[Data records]
::::

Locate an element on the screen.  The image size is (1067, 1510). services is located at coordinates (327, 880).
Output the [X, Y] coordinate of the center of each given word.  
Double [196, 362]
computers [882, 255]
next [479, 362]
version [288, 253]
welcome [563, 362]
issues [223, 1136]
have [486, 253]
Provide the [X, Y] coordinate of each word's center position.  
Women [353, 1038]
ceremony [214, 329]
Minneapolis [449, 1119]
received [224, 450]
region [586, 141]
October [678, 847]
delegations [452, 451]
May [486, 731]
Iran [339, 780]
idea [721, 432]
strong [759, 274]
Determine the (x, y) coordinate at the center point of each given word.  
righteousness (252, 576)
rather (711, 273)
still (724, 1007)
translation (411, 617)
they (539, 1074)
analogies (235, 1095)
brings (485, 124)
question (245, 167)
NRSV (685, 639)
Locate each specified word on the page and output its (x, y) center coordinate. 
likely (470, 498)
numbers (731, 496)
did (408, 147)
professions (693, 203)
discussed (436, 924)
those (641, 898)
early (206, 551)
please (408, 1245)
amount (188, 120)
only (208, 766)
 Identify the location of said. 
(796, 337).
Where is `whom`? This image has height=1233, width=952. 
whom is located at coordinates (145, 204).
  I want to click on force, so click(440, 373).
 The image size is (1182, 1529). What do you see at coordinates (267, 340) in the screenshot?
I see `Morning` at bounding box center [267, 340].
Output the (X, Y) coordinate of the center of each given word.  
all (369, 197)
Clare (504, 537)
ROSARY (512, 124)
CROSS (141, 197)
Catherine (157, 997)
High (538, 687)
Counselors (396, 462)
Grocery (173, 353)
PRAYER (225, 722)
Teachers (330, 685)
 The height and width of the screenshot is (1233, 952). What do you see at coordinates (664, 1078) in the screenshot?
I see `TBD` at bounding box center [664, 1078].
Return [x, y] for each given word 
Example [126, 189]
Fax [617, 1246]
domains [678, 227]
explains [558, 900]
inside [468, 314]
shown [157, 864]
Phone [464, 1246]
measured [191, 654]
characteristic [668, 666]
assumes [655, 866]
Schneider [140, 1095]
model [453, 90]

::::

= EXERCISE AIM =
Copy all of the data above word for word, keeping every line unchanged.

= PROBLEM SOLUTION =
Locate an element on the screen.  The image size is (1067, 1510). services is located at coordinates (327, 880).
Output the [X, Y] coordinate of the center of each given word.  
Double [196, 362]
computers [882, 255]
next [479, 362]
version [288, 253]
welcome [563, 362]
issues [223, 1136]
have [486, 253]
Provide the [X, Y] coordinate of each word's center position.  
Women [353, 1038]
ceremony [214, 329]
Minneapolis [449, 1119]
received [224, 450]
region [586, 141]
October [678, 847]
delegations [452, 451]
May [486, 731]
Iran [339, 780]
idea [721, 432]
strong [759, 274]
Determine the (x, y) coordinate at the center point of each given word.  
righteousness (252, 576)
rather (711, 273)
still (724, 1007)
translation (411, 617)
they (539, 1074)
analogies (235, 1095)
brings (485, 124)
question (245, 167)
NRSV (685, 639)
Locate each specified word on the page and output its (x, y) center coordinate. 
likely (470, 498)
numbers (731, 496)
did (408, 147)
professions (693, 203)
discussed (436, 924)
those (641, 898)
early (206, 551)
please (408, 1245)
amount (188, 120)
only (208, 766)
 Identify the location of said. 
(796, 337).
Where is `whom`? This image has height=1233, width=952. 
whom is located at coordinates (145, 204).
  I want to click on force, so click(440, 373).
 The image size is (1182, 1529). What do you see at coordinates (267, 340) in the screenshot?
I see `Morning` at bounding box center [267, 340].
Output the (X, Y) coordinate of the center of each given word.  
all (369, 197)
Clare (504, 537)
ROSARY (512, 124)
CROSS (141, 197)
Catherine (157, 997)
High (538, 687)
Counselors (396, 462)
Grocery (173, 353)
PRAYER (225, 722)
Teachers (330, 685)
 The height and width of the screenshot is (1233, 952). What do you see at coordinates (664, 1078) in the screenshot?
I see `TBD` at bounding box center [664, 1078].
Return [x, y] for each given word 
Example [126, 189]
Fax [617, 1246]
domains [678, 227]
explains [558, 900]
inside [468, 314]
shown [157, 864]
Phone [464, 1246]
measured [191, 654]
characteristic [668, 666]
assumes [655, 866]
Schneider [140, 1095]
model [453, 90]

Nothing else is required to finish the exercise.